Collected data
*** Block opens ***

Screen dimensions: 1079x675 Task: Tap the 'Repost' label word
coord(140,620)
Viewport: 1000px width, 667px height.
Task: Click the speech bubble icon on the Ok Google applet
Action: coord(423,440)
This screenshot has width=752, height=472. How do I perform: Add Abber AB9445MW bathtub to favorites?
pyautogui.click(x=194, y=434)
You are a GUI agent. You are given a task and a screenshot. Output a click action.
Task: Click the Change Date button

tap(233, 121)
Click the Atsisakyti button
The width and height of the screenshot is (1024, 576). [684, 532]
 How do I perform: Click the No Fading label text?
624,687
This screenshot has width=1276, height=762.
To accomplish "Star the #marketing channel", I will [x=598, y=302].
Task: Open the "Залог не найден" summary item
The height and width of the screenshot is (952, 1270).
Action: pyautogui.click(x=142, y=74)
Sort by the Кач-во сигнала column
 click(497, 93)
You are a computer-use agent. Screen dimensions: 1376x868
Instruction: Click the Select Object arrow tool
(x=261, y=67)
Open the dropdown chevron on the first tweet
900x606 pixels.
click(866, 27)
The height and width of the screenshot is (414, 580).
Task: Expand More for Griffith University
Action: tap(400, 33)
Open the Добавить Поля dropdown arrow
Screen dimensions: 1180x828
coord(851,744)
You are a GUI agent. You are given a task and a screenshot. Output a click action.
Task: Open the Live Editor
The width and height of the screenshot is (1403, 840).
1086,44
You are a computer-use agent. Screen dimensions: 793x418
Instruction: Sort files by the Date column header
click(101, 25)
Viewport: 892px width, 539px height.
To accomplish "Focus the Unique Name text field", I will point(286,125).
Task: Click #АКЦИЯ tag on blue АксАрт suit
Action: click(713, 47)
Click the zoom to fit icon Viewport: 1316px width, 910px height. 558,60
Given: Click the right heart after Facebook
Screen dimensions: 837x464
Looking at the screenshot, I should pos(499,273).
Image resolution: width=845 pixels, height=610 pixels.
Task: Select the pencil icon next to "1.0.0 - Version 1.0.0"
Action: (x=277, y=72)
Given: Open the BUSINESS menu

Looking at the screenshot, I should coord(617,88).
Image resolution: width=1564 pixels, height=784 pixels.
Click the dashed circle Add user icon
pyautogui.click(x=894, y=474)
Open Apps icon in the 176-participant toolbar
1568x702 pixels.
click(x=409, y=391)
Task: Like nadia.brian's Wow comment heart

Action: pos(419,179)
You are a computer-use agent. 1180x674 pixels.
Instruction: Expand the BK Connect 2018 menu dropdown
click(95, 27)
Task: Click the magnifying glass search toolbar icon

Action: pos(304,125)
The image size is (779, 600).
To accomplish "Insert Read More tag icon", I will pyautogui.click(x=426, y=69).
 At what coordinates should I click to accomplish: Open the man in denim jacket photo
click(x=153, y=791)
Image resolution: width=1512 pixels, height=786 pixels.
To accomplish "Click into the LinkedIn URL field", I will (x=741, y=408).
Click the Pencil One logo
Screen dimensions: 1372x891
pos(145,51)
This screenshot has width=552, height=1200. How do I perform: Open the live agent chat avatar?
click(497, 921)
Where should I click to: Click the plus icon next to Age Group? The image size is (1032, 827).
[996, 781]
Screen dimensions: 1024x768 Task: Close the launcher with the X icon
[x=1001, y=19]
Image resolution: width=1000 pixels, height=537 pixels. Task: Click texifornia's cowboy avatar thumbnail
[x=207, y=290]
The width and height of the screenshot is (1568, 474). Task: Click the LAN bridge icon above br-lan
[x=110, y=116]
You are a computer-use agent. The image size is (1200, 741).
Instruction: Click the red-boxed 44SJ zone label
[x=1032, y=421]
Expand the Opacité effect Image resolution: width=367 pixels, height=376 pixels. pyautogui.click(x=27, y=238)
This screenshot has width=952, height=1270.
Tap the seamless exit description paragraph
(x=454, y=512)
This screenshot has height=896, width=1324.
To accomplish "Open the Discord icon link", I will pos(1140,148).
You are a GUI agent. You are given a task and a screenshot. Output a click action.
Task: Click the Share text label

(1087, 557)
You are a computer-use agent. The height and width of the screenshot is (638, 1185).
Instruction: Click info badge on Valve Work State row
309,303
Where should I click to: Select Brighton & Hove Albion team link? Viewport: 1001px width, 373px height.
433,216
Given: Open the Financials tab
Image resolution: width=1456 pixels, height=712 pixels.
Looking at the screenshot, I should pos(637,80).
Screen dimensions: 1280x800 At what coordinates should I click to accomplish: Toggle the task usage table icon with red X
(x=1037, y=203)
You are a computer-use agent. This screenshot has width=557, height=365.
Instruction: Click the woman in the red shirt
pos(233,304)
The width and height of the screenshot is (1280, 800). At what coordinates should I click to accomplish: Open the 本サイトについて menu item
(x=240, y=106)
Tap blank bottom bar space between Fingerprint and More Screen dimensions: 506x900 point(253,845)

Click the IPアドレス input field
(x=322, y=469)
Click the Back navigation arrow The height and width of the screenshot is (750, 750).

*** Block closes ***

#### [Problem statement]
Send back each record exactly as it stands.

#### [Written response]
Screen dimensions: 1079x675 Task: Tap the 'Repost' label word
coord(140,620)
Viewport: 1000px width, 667px height.
Task: Click the speech bubble icon on the Ok Google applet
Action: coord(423,440)
This screenshot has width=752, height=472. How do I perform: Add Abber AB9445MW bathtub to favorites?
pyautogui.click(x=194, y=434)
You are a GUI agent. You are given a task and a screenshot. Output a click action.
Task: Click the Change Date button

tap(233, 121)
Click the Atsisakyti button
The width and height of the screenshot is (1024, 576). [684, 532]
 How do I perform: Click the No Fading label text?
624,687
This screenshot has width=1276, height=762.
To accomplish "Star the #marketing channel", I will [x=598, y=302].
Task: Open the "Залог не найден" summary item
The height and width of the screenshot is (952, 1270).
Action: pyautogui.click(x=142, y=74)
Sort by the Кач-во сигнала column
 click(497, 93)
You are a computer-use agent. Screen dimensions: 1376x868
Instruction: Click the Select Object arrow tool
(x=261, y=67)
Open the dropdown chevron on the first tweet
900x606 pixels.
click(866, 27)
The height and width of the screenshot is (414, 580).
Task: Expand More for Griffith University
Action: tap(400, 33)
Open the Добавить Поля dropdown arrow
Screen dimensions: 1180x828
coord(851,744)
You are a GUI agent. You are given a task and a screenshot. Output a click action.
Task: Open the Live Editor
The width and height of the screenshot is (1403, 840).
1086,44
You are a computer-use agent. Screen dimensions: 793x418
Instruction: Sort files by the Date column header
click(101, 25)
Viewport: 892px width, 539px height.
To accomplish "Focus the Unique Name text field", I will point(286,125).
Task: Click #АКЦИЯ tag on blue АксАрт suit
Action: click(713, 47)
Click the zoom to fit icon Viewport: 1316px width, 910px height. 558,60
Given: Click the right heart after Facebook
Screen dimensions: 837x464
Looking at the screenshot, I should pos(499,273).
Image resolution: width=845 pixels, height=610 pixels.
Task: Select the pencil icon next to "1.0.0 - Version 1.0.0"
Action: (x=277, y=72)
Given: Open the BUSINESS menu

Looking at the screenshot, I should coord(617,88).
Image resolution: width=1564 pixels, height=784 pixels.
Click the dashed circle Add user icon
pyautogui.click(x=894, y=474)
Open Apps icon in the 176-participant toolbar
1568x702 pixels.
click(x=409, y=391)
Task: Like nadia.brian's Wow comment heart

Action: pos(419,179)
You are a computer-use agent. 1180x674 pixels.
Instruction: Expand the BK Connect 2018 menu dropdown
click(95, 27)
Task: Click the magnifying glass search toolbar icon

Action: pos(304,125)
The image size is (779, 600).
To accomplish "Insert Read More tag icon", I will pyautogui.click(x=426, y=69).
 At what coordinates should I click to accomplish: Open the man in denim jacket photo
click(x=153, y=791)
Image resolution: width=1512 pixels, height=786 pixels.
To accomplish "Click into the LinkedIn URL field", I will (x=741, y=408).
Click the Pencil One logo
Screen dimensions: 1372x891
pos(145,51)
This screenshot has width=552, height=1200. How do I perform: Open the live agent chat avatar?
click(497, 921)
Where should I click to: Click the plus icon next to Age Group? The image size is (1032, 827).
[996, 781]
Screen dimensions: 1024x768 Task: Close the launcher with the X icon
[x=1001, y=19]
Image resolution: width=1000 pixels, height=537 pixels. Task: Click texifornia's cowboy avatar thumbnail
[x=207, y=290]
The width and height of the screenshot is (1568, 474). Task: Click the LAN bridge icon above br-lan
[x=110, y=116]
You are a computer-use agent. The image size is (1200, 741).
Instruction: Click the red-boxed 44SJ zone label
[x=1032, y=421]
Expand the Opacité effect Image resolution: width=367 pixels, height=376 pixels. pyautogui.click(x=27, y=238)
This screenshot has width=952, height=1270.
Tap the seamless exit description paragraph
(x=454, y=512)
This screenshot has height=896, width=1324.
To accomplish "Open the Discord icon link", I will pos(1140,148).
You are a GUI agent. You are given a task and a screenshot. Output a click action.
Task: Click the Share text label

(1087, 557)
You are a computer-use agent. The height and width of the screenshot is (638, 1185).
Instruction: Click info badge on Valve Work State row
309,303
Where should I click to: Select Brighton & Hove Albion team link? Viewport: 1001px width, 373px height.
433,216
Given: Open the Financials tab
Image resolution: width=1456 pixels, height=712 pixels.
Looking at the screenshot, I should pos(637,80).
Screen dimensions: 1280x800 At what coordinates should I click to accomplish: Toggle the task usage table icon with red X
(x=1037, y=203)
You are a computer-use agent. This screenshot has width=557, height=365.
Instruction: Click the woman in the red shirt
pos(233,304)
The width and height of the screenshot is (1280, 800). At what coordinates should I click to accomplish: Open the 本サイトについて menu item
(x=240, y=106)
Tap blank bottom bar space between Fingerprint and More Screen dimensions: 506x900 point(253,845)

Click the IPアドレス input field
(x=322, y=469)
Click the Back navigation arrow The height and width of the screenshot is (750, 750).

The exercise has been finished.